### TRAVAIL À FAIRE
A: Recopiez mot pour mot les lignes de la liste, de la ligne contenant "Where should I" jusqu'à la ligne contenant "Looking at the" incluse. Laissez les images de côté dans votre réponse.
B: Reprenez le texte sur l'affaire opposant Mike Ward à Jérémy Gabriel et poursuivez-le là où il s'arrête.

L’application
d’articles de lois antinomiques : un dilemme cornélien (1). – Selon Mike Ward, ne pas pouvoir se
moquer des «intouchables» (élites, célébrités, gens de couleur, handicapés, gais, etc.)
est une forme de discrimination car ce faisant on les exclue de la société en ne les traitant pas comme tout le monde. Il
n’a pas tort, mais on peut faire rire le public sans injurier quiconque.
Ward a aussi affirmé que le numéro se voulait une satire
des parents qui poussent tous azimuts les enfants à réaliser leurs rêves (ceux
des enfants... ou ceux des parents?). Tous les rêves doivent-ils être concrétisés coûte que coûte? Ah mais, la mode est au quart d’heure de gloire pour tous, obtenu avec ou sans talent.
L’humoriste devrait-il tenir compte du degré de
vulnérabilité des gens visées, sachant que les conséquences pourraient être dommageables?
À chacun d’en juger. Et puis, encore une fois, si l’on n’aime pas un
humoriste ou un quelconque performeur – Jérémy Gabriel ou Céline Dion ou X – on
switch de canal ou de podcast voilà
tout.
Résumé :
Entre 2010 et 2013, dans son spectacle Mike
Ward S’eXpose, l’humoriste s’est moqué de l’apparence de Jérémy et de son
handicap (il est atteint du syndrome de Treacher Collins). Dans sa décision, le
juge Scott Hughes a conclu que les blagues de Mike Ward avaient «outrepassé»
les limites qu’une personne doit tolérer au nom de la liberté
d’expression : «La discrimination dont Jérémy a été victime est
injustifiée. Le fait que Jérémy soit connu du public [...] l’expose à être
l’objet de commentaires et de blagues sur la place publique, mais cela ne
saurait être interprété comme une renonciation à son droit au respect de son
honneur, de sa réputation et de sa dignité», a expliqué le juge. Il n’a
toutefois pas retenu l’argument de la famille voulant que les moqueries de Mike
Ward aient pu nuire à la carrière de chanteur de Jérémy.

Données enregistrées:

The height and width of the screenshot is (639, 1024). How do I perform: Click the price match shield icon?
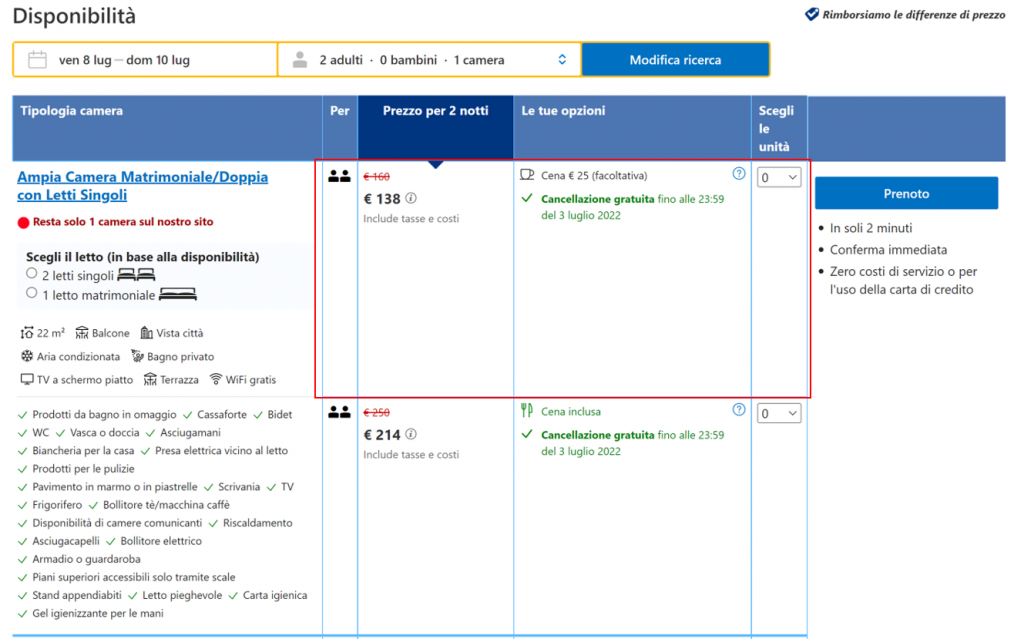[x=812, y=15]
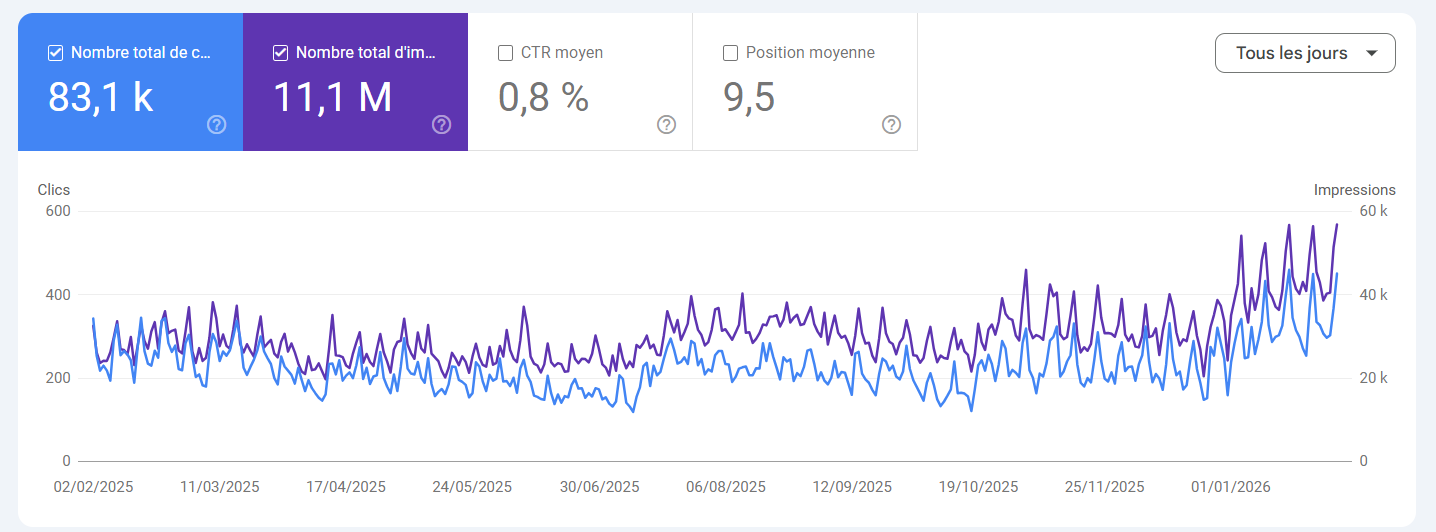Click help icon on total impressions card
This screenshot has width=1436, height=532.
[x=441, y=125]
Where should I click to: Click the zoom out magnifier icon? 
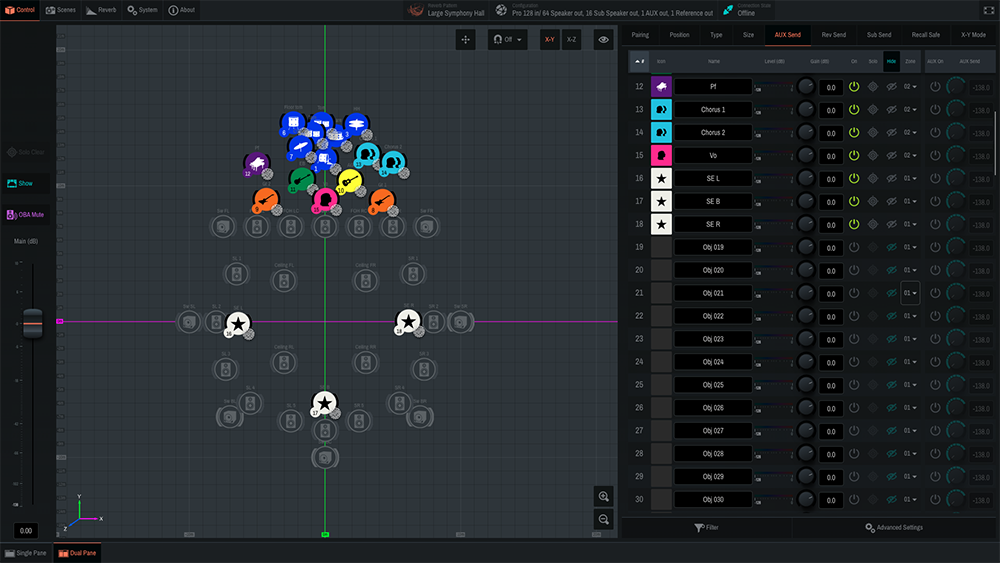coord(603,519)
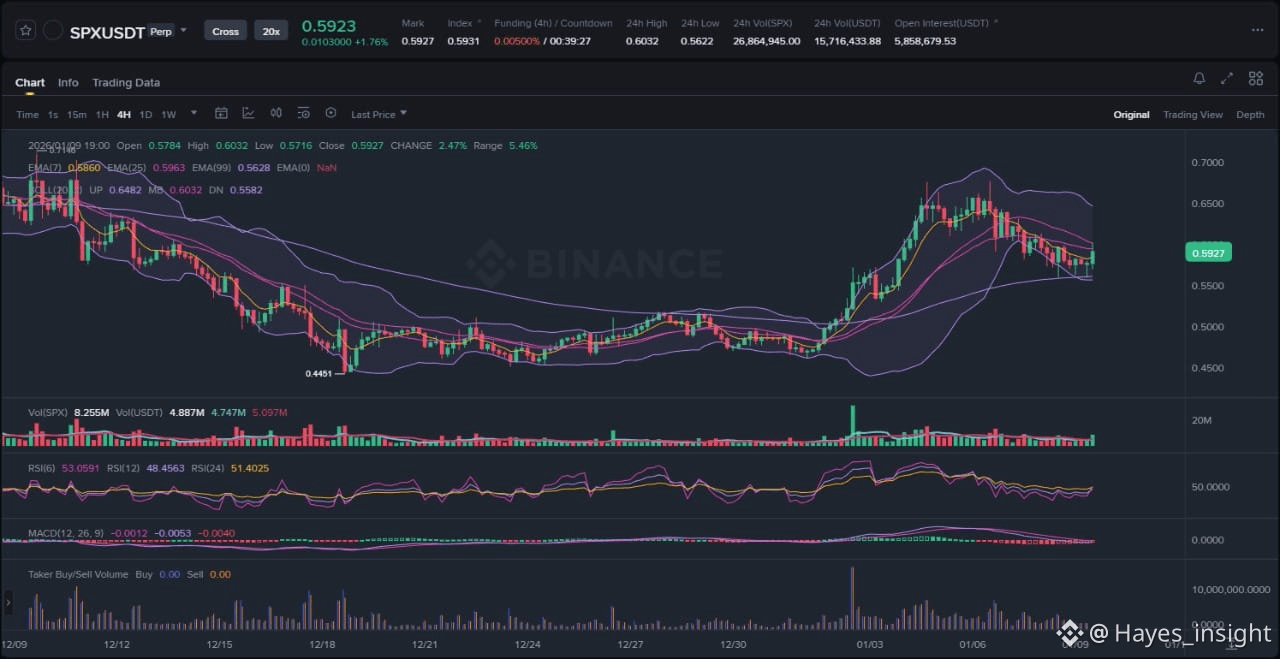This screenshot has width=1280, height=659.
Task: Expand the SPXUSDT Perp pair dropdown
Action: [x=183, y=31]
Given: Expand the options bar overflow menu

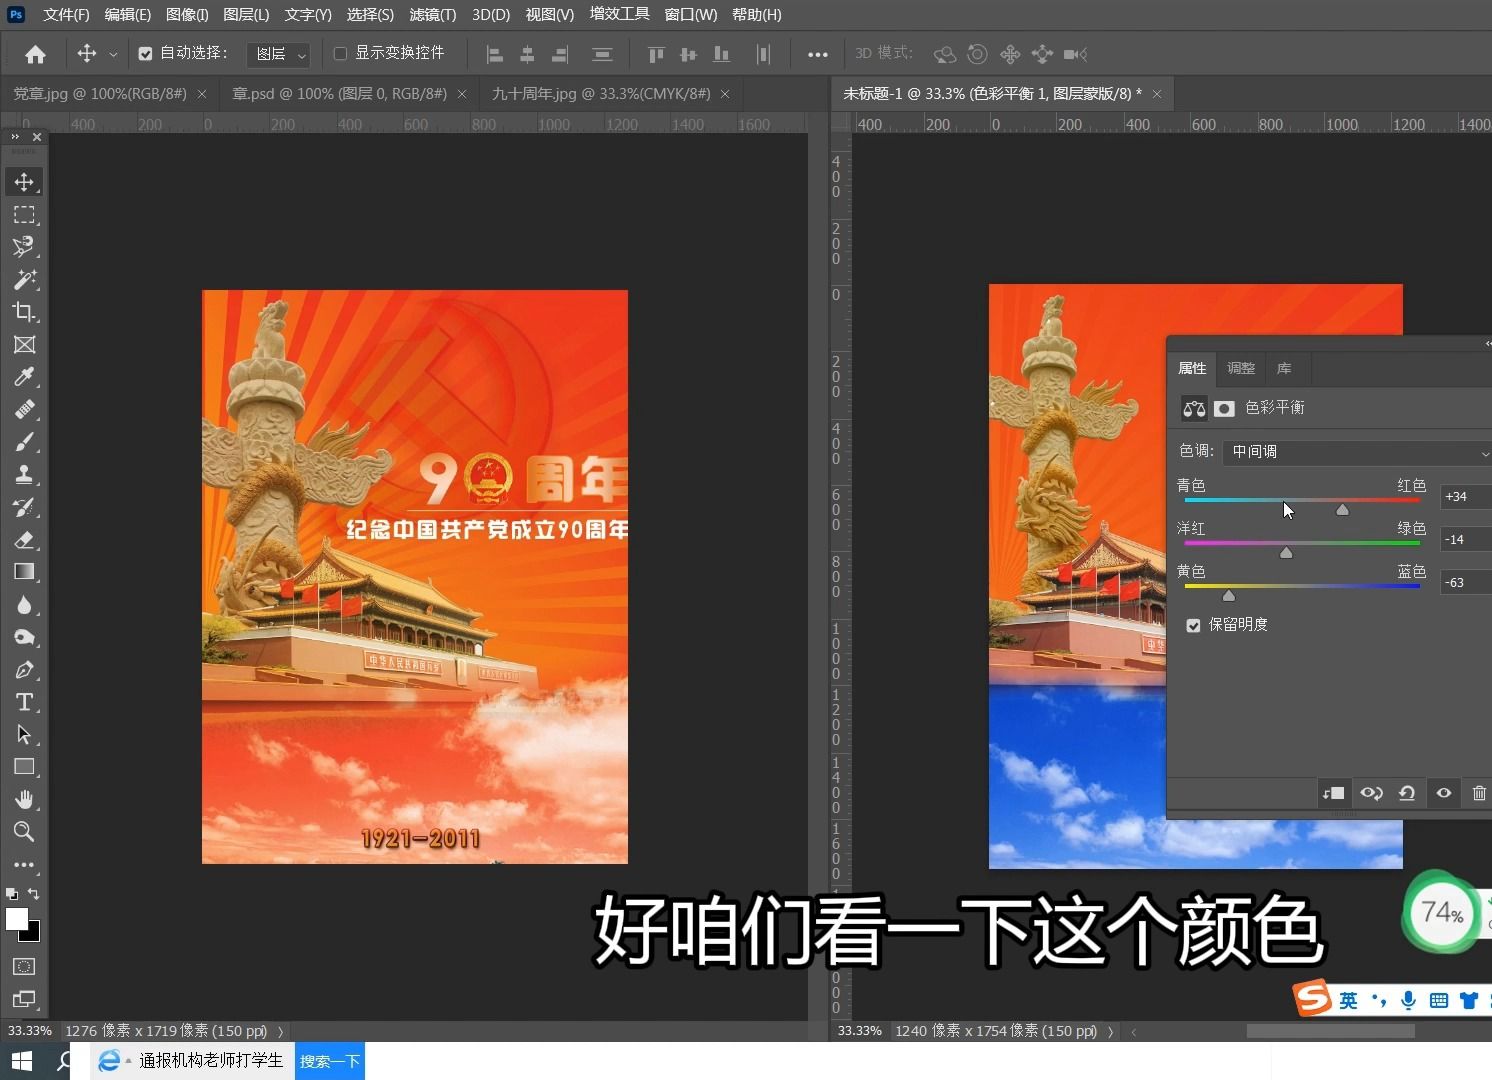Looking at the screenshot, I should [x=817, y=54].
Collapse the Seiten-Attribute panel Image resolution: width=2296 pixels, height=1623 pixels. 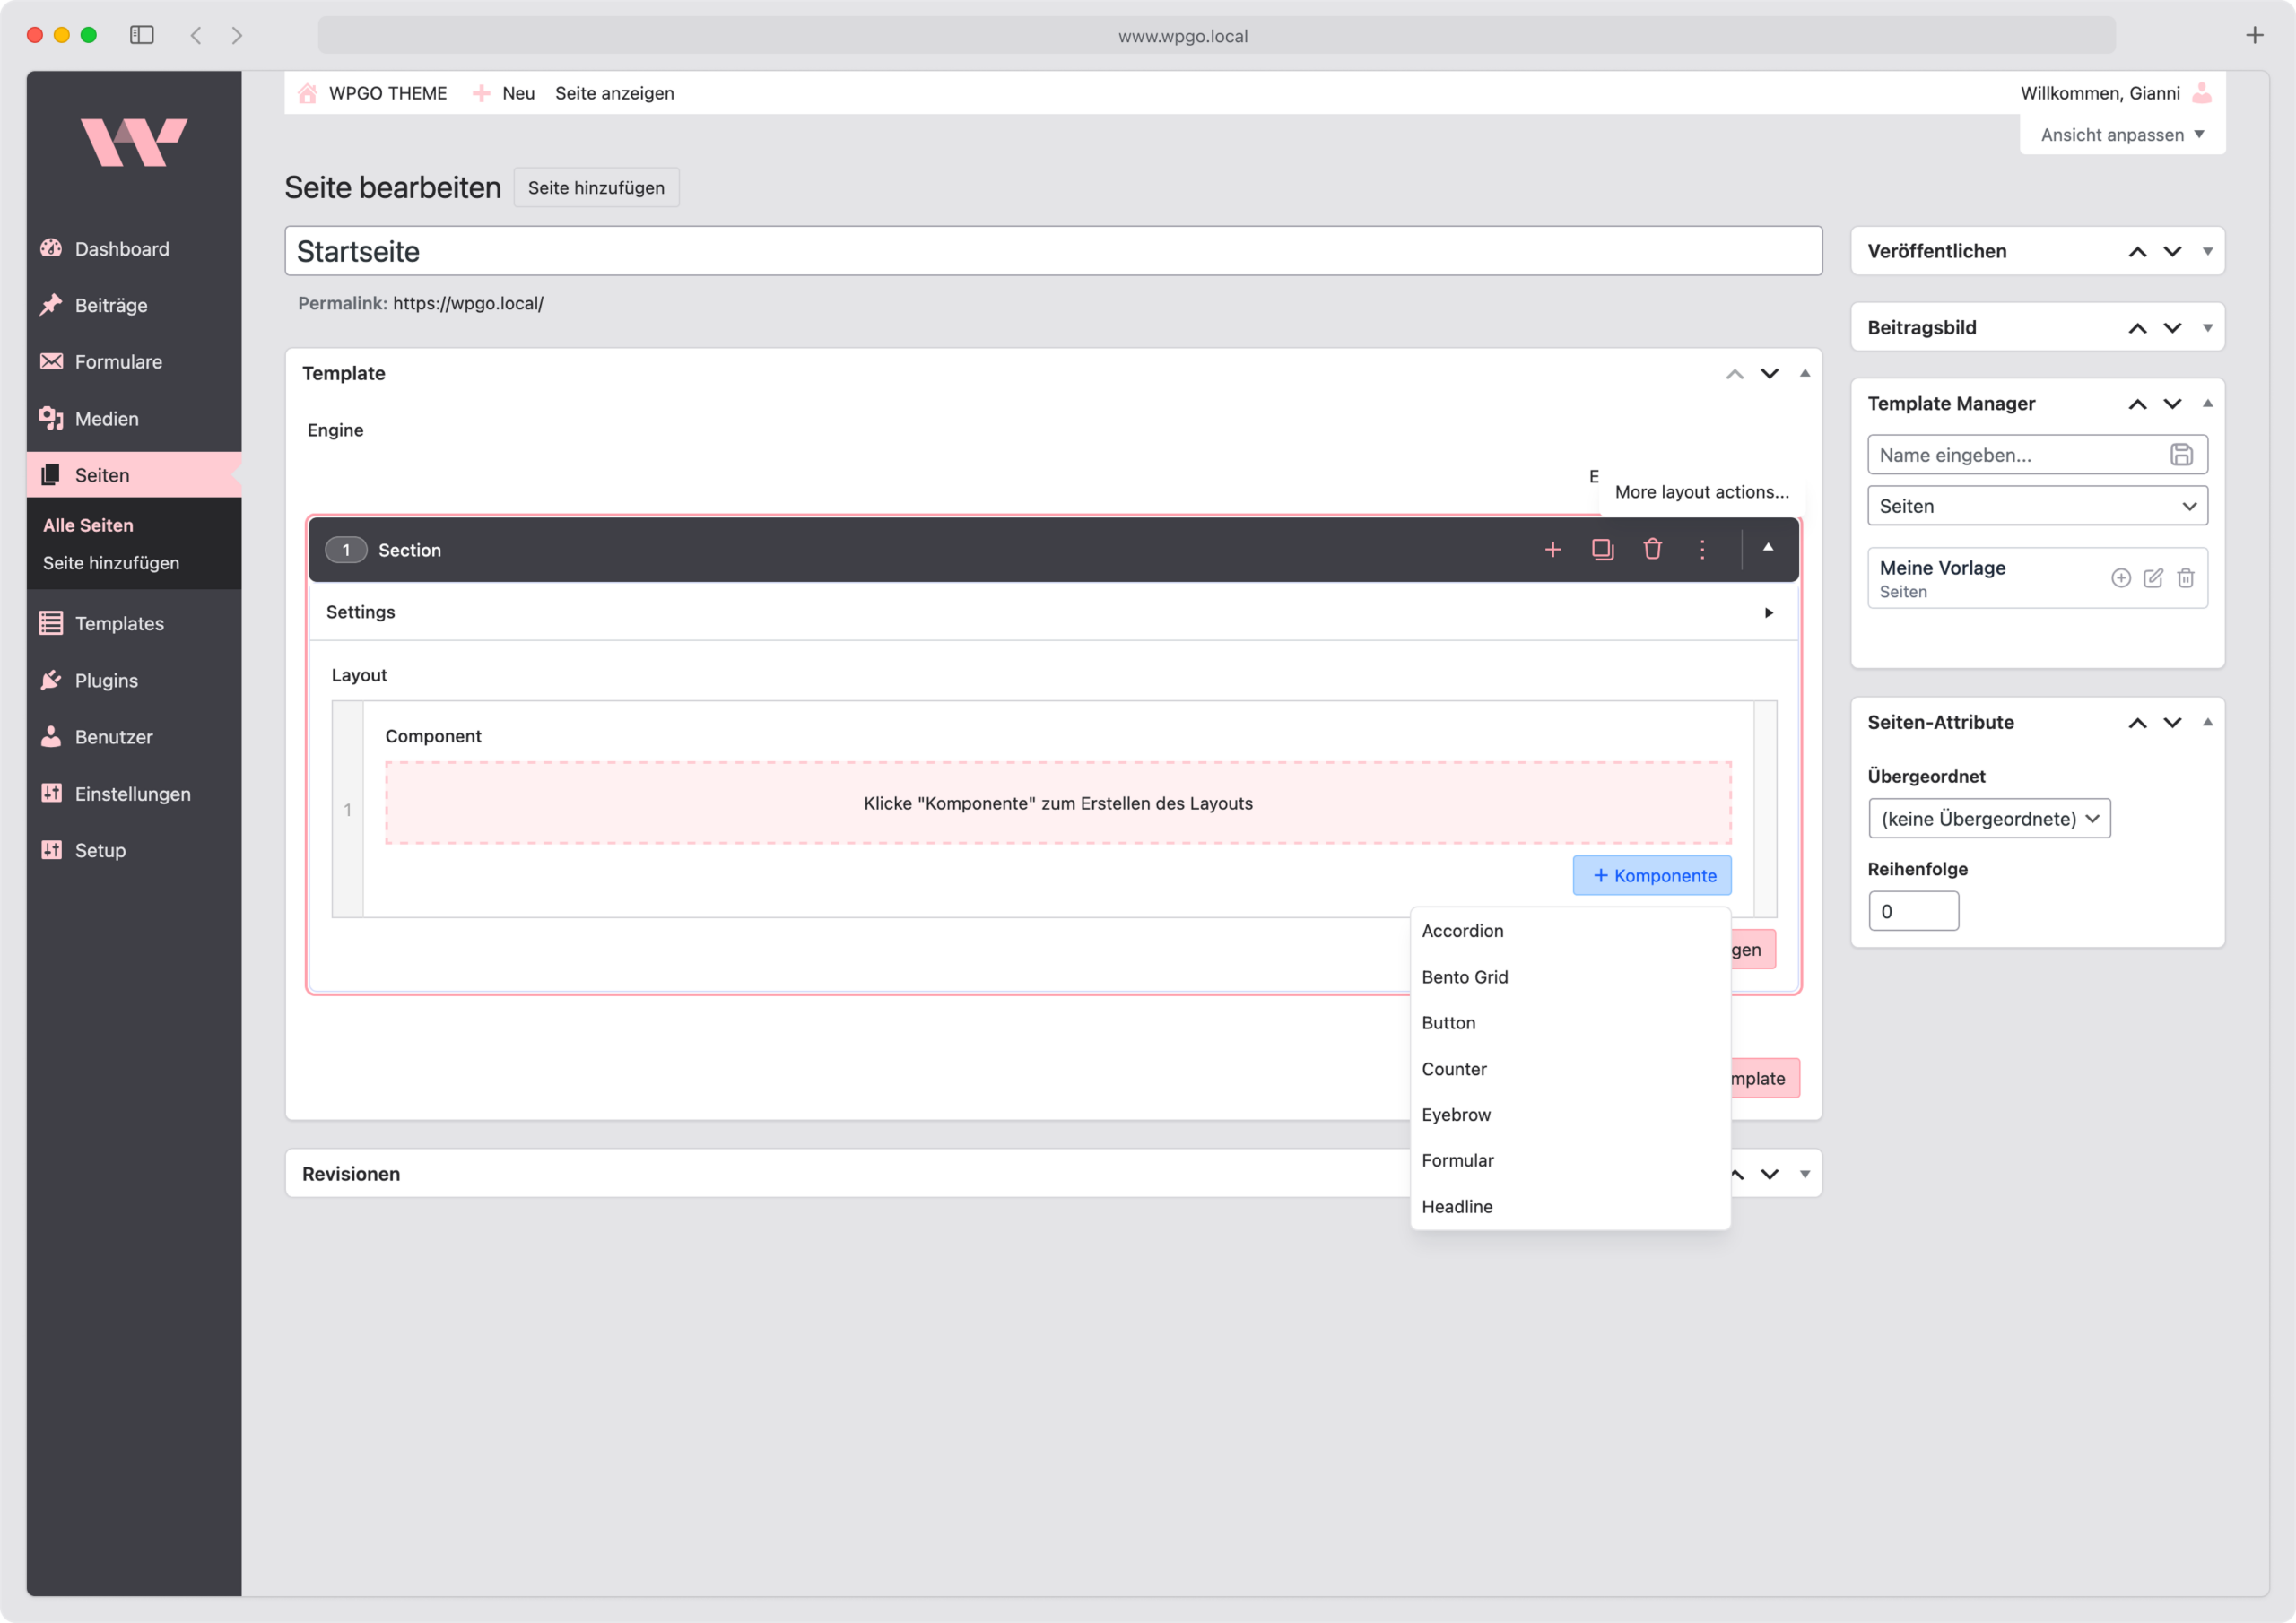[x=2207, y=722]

### CORRIGÉ PAR TÂCHE
A:
Where should I click to: Click the zoom out magnifier icon? 
coord(603,519)
This screenshot has width=1280, height=659.
Task: Expand the SPXUSDT Perp pair dropdown
Action: [x=183, y=31]
Given: Expand the options bar overflow menu

Looking at the screenshot, I should [x=817, y=54].

B:
Je ne suis pas ferrée en droit, mais si je me fie aux
articles de la Charte des droits cités par le juge, à la fois les demandeurs et
le défendeur ont raison! Qu’aurait fait Salomon?
Extraits de l’argumentaire du juge Scott Hugues
Texte intégral :
https://fr.scribd.com/document/318871957/Jugement-de-la-Commission-des-droits-de-la-personne#from_embed
Photo : Jérémy Gabriel et ses parents (via le
Journal de Montréal)
TRIBUNAL DES DROITS DE LA PERSONNE
20 juillet 2016
Commission
des droits de la personne et des droits de la jeunesse
Partie demanderesse : Sylvie Gabriel, Steeve
Lavoie et Jérémy Gabriel
Partie défenderesse : Mike Ward
IV. LE DROIT APPLICABLE
[70]
Le moyen de défense invoqué par monsieur Ward repose sur la liberté
d’expression et sur le caractère artistique et humoristique de ses propos.
[71]
La Charte garantit la liberté d’expression à son article 3 :
3. Toute personne est titulaire des libertés
fondamentales telles la liberté de conscience, la liberté de religion, la
liberté d’opinion, la liberté d’expression, la liberté de réunion pacifique et
la liberté d’association.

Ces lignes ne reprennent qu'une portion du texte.